MURDER AT THE WATERGATE

by Margaret Truman

Pub Date: July 1st, 1998
ISBN: 0-679-43535-2
Publisher: Random House

Lg. Prt. 0-375-70294-6 As if it weren’t already notorious enough for the break-in in Room 723 (now a one-room museum, as Truman announces in one of her atypically few insider notes), Washington’s Watergate Hotel has become a kill zone from top (a researcher pushed from the roof gardens) to bottom (a Mexican union organizer gunned down in the basement garage). The link between the two killings is The Mexico Initiative, a nationalist lobby with close ties to the revolutionaries bent on overthrowing the PRI, Mexico’s long-ensconced ruling party.

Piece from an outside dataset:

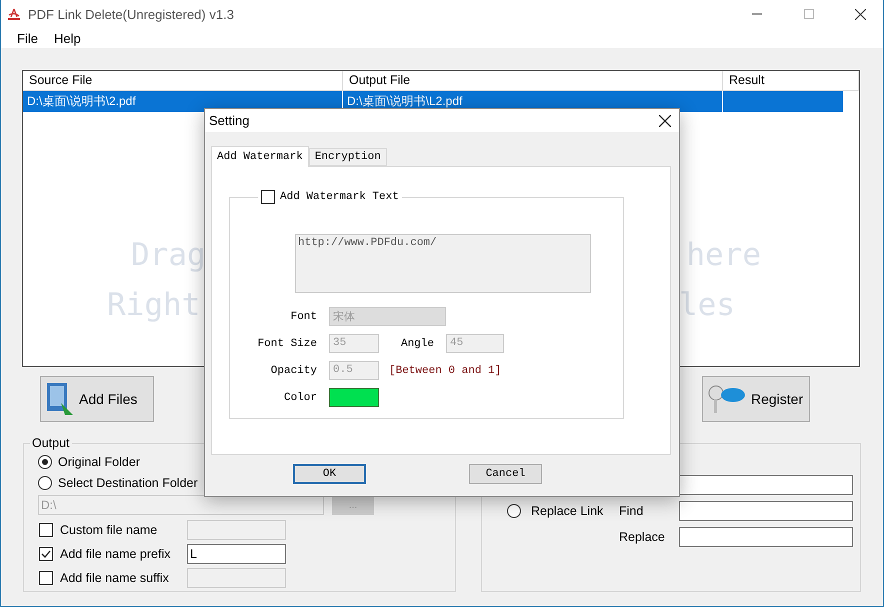  I want to click on tab: Add Watermark, so click(260, 156).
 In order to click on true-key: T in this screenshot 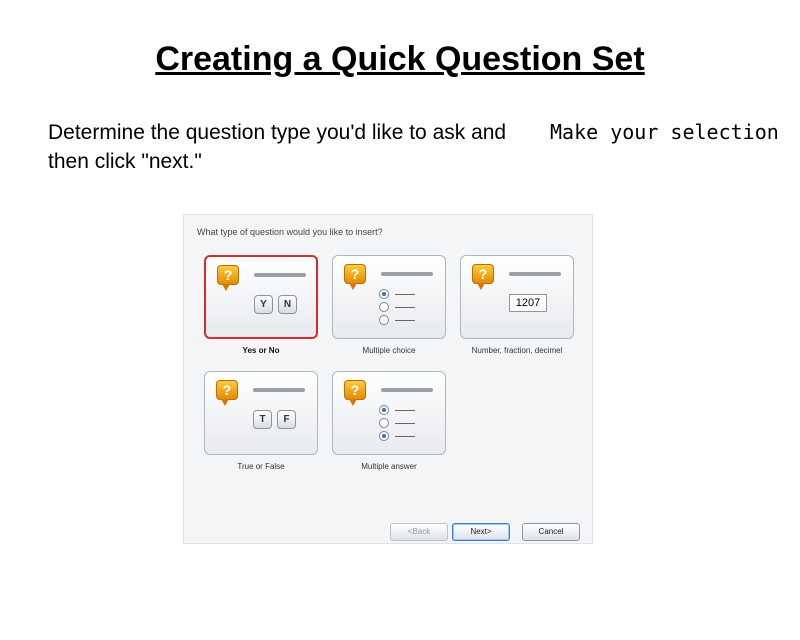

Since it’s important for US Vice President Joseph Aprile to make sure he’s on the right side of the issue, he sends his old friend, crime-solving law prof Mackensie Smith (Murder in the House, 1997, etc.), south of the border to monitor the upcoming elections, and incidentally to serve as his unofficial envoy, perhaps even to meet with revolutionary leader Carlos Unzaga. It’s a ticklish assignment, one that takes both Mac and his creator well out of their comfort zones. Beltway veteran Truman spices the tale with irrelevant reminiscences of power-broker Elfie Dorrance’s four late husbands and juicier hints of scandals close to home, but the Mexican intrigue is marked by political analysis no deeper than you’d get from the next tourist.